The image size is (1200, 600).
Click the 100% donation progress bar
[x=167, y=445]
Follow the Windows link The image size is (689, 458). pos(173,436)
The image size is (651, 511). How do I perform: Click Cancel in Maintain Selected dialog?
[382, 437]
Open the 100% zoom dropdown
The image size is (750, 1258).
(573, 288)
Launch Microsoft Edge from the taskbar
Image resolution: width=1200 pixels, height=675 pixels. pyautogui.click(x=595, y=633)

TASK TO CARRY OUT: Nothing should be left out or altered, so reproduce the whole listing.

REPLY TO THE EXERCISE:
The image size is (1200, 600).
Click the 100% donation progress bar
[x=167, y=445]
Follow the Windows link The image size is (689, 458). pos(173,436)
The image size is (651, 511). How do I perform: Click Cancel in Maintain Selected dialog?
[382, 437]
Open the 100% zoom dropdown
The image size is (750, 1258).
(573, 288)
Launch Microsoft Edge from the taskbar
Image resolution: width=1200 pixels, height=675 pixels. pyautogui.click(x=595, y=633)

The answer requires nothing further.